Subprocessors
The third-party services that process Customer Personal Data on OriginPSA’s behalf. Document last revised: May 6, 2026.
Per Section 2.6 of our Data Processing Addendum, OriginPSA gives at least ten (10) business days’ advance notice before adding or replacing a subprocessor. Customers may subscribe to update notifications by emailing legal@originpsa.com.
Default Subprocessors
These subprocessors apply to every customer of the OriginPSA service. The full list of third parties to which any Customer Personal Data flows in the default product configuration:
| Subprocessor | Purpose | Data | Location |
|---|---|---|---|
| Stripe, Inc. | Payment processing, subscription management, and the customer billing portal. | Customer billing contact (name, email, company), subscription state, invoice records, payment outcomes. No card numbers ever touch OriginPSA infrastructure. | United States |
| Cloudflare, Inc. | Bot mitigation (Cloudflare Turnstile) on registration, login, and contact forms. | IP address and a per-request bot-score signal. No account contents. | United States (global edge) |
| SMTP2GO Limited | Outbound transactional email delivery (welcome emails, password resets, invoice notifications, support ticket replies, data-rights confirmations, cancellation emails). | Recipient email address, sender display name, message subject and body content, delivery metadata (timestamps, bounce/open status). | United States data centers (company headquartered in New Zealand) |
| Termly, Inc. | Cookie consent management, consent-record storage, and hosting of the published Privacy Policy and Cookie Policy. | Visitor consent choices, IP address, browser/user agent, session ID. | United States |
Optional Subprocessors (customer-enabled)

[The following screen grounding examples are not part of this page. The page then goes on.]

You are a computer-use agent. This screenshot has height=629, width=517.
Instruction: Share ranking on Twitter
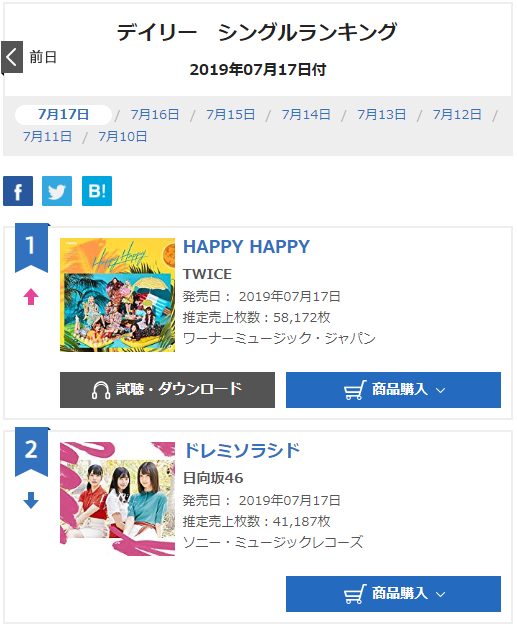57,191
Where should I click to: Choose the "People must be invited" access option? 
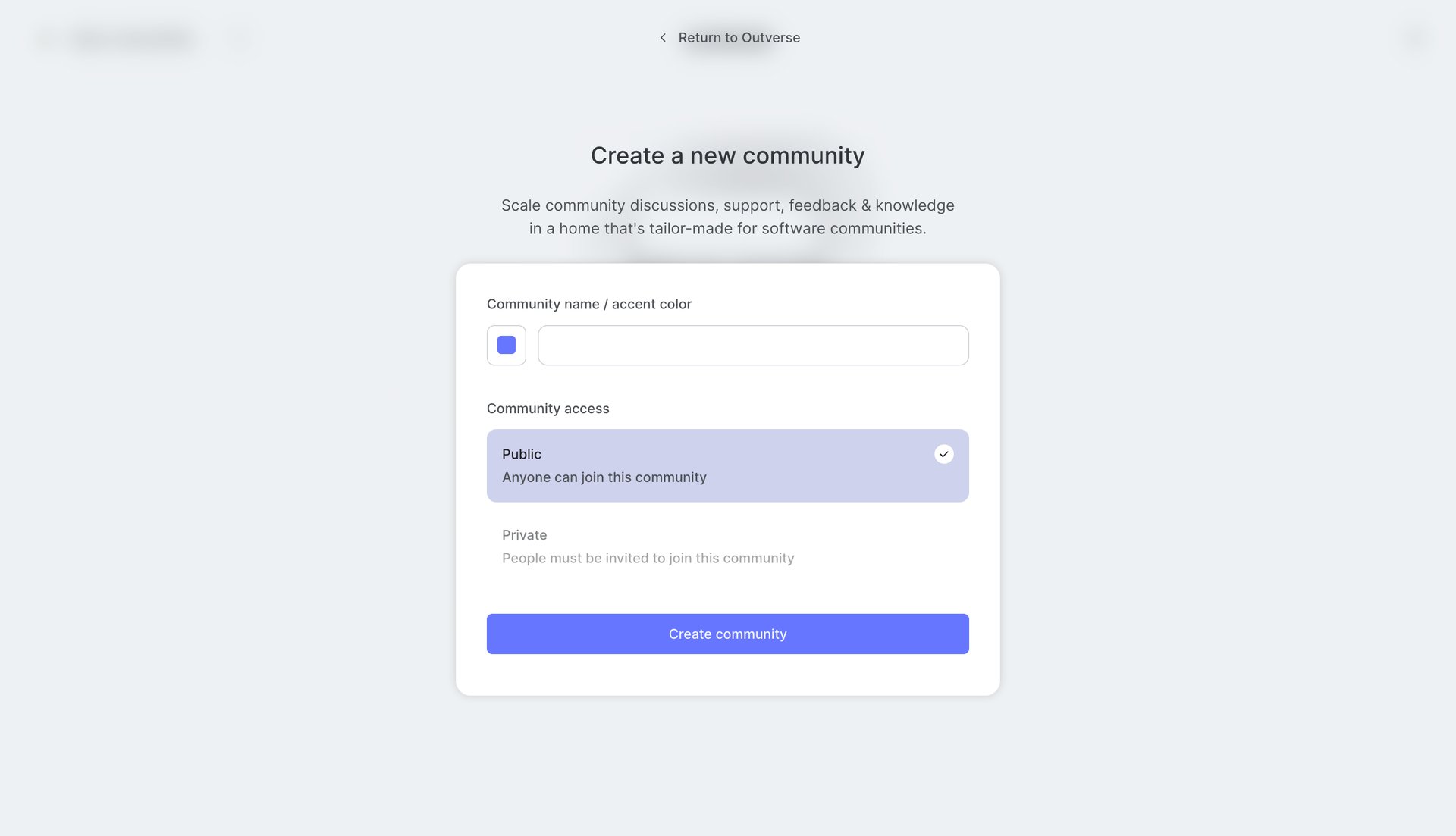tap(648, 558)
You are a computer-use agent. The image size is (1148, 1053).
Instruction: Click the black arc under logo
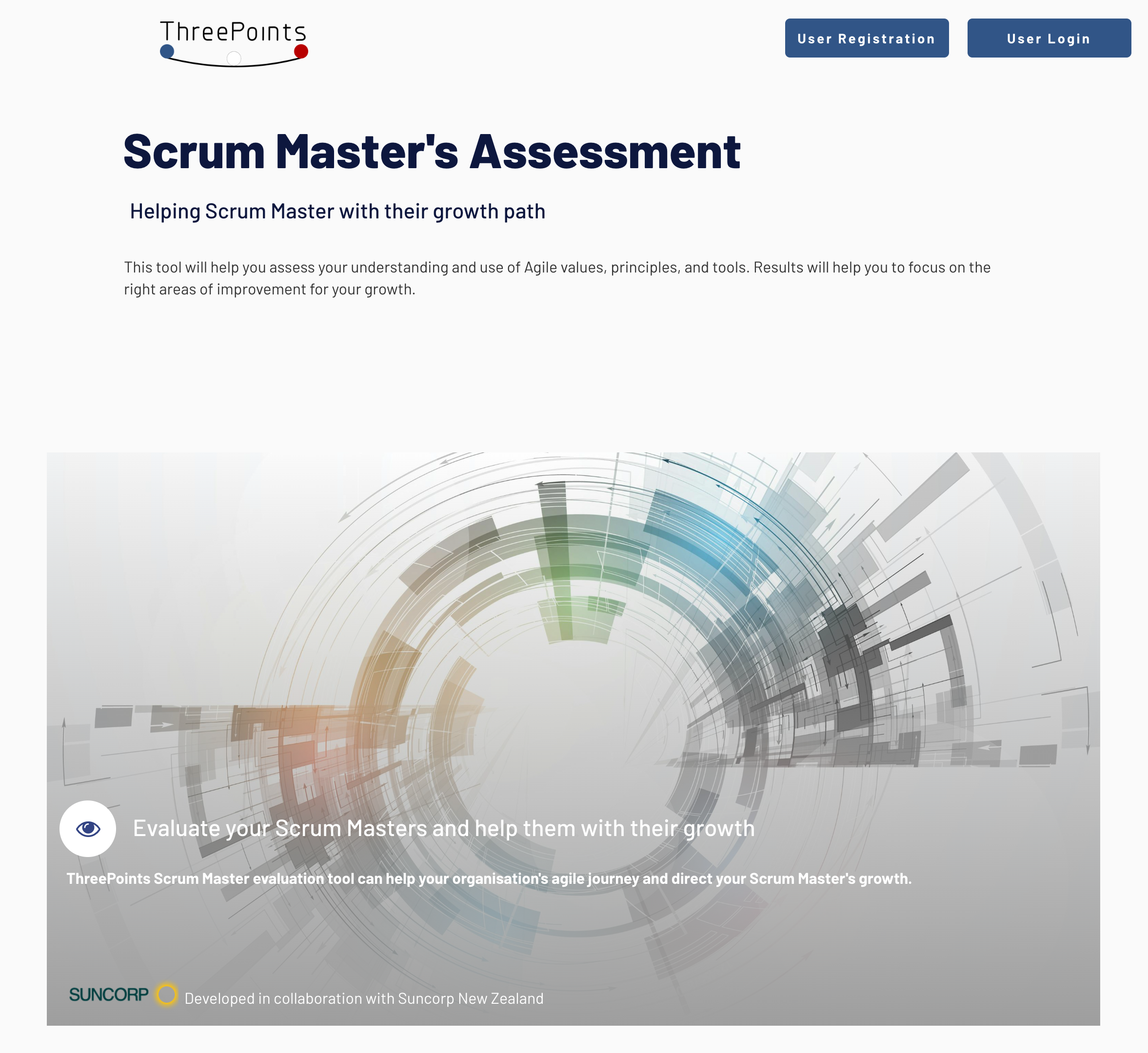[199, 63]
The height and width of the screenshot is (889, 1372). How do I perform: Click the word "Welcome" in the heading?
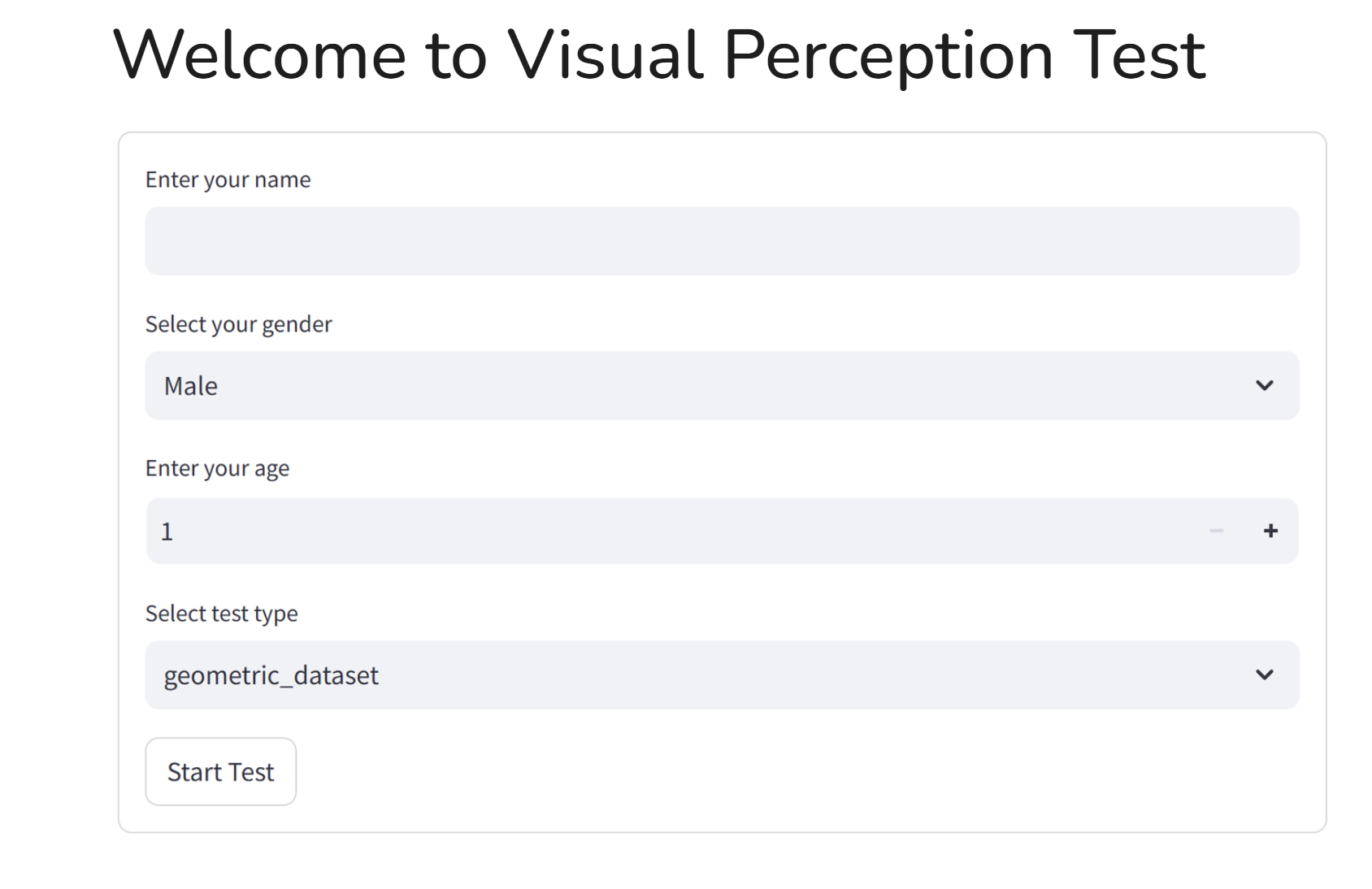(x=259, y=55)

The following subprocessors only receive Customer Personal Data if Customer enables and configures the corresponding integration in the OriginPSA platform. They are not engaged in the default configuration.
| Subprocessor | Purpose | Data | Location |
|---|---|---|---|
| Anthropic, PBC (Claude API) | AI assistant within the platform (ticket suggestions, summarization). | Ticket content and other text the customer chooses to send to the AI assistant. | United States |
| NinjaOne, LLC | Optional RMM integration (device inventory, alerts, patch management). | Device data and alert events from the customer's NinjaOne tenant, when the customer enables and configures the integration. | United States |
| RingCentral, Inc. | Optional telephony/SMS integration (call logs, voicemail). | Call records, SMS records, and voicemail metadata from the customer's RingCentral tenant, when the customer enables and configures the integration. | United States |
Planned, Not Yet Active
The following processing activities are described in our Privacy Policy as practices we may engage in, but are not currently in operation. The relevant subprocessor will be added to the active list above — and the change announced under the DPA notification window — before any of these activities begin.
- Customer support call recording — voice recording of calls between customers and OriginPSA support staff for quality assurance and training. We do not currently operate a customer-facing phone line. The phone/recording/transcription provider will be named here when this feature is enabled.
Self-Hosted Infrastructure (not subprocessors)
The following systems are operated on infrastructure that OriginPSA owns and manages, not by third-party processors. They are listed here for transparency but do not appear in the subprocessor list above.
- Application servers, database (MySQL), and read replicas — operated on Provider-managed virtual machines.
- Object storage (file uploads, ticket attachments) — operated on Provider-managed S3-compatible storage (SeaweedFS).
- Secrets management — credentials and encryption keys are held in a Provider-managed Infisical instance.
- Hypervisor — Proxmox VE on Provider-owned hardware.
Adding a new subprocessor or replacing an existing one is a notifiable event under the DPA. Notifications are emailed to the address on file for each customer’s account owner and posted to this page.